**Written instruction:** Quote the rows from the line containing "Click info icon" through the line containing "point(281,103)", including both of those lines. Leave the pictures out of your answer.

**Recorded information:**
· · ·
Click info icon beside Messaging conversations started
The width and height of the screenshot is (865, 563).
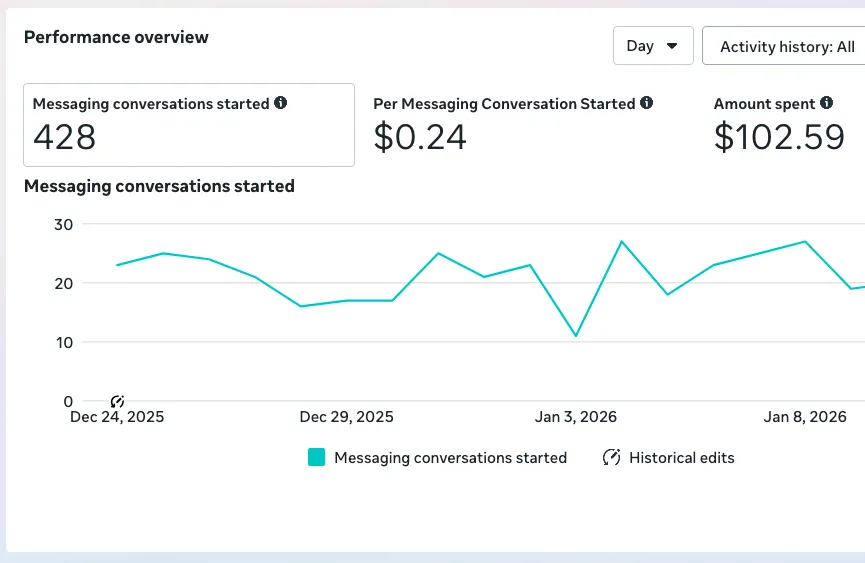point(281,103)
· · ·
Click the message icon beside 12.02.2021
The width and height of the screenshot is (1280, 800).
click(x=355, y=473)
· · ·
**Solution for this problem:**
Click info icon beside Messaging conversations started
The width and height of the screenshot is (865, 563).
point(281,103)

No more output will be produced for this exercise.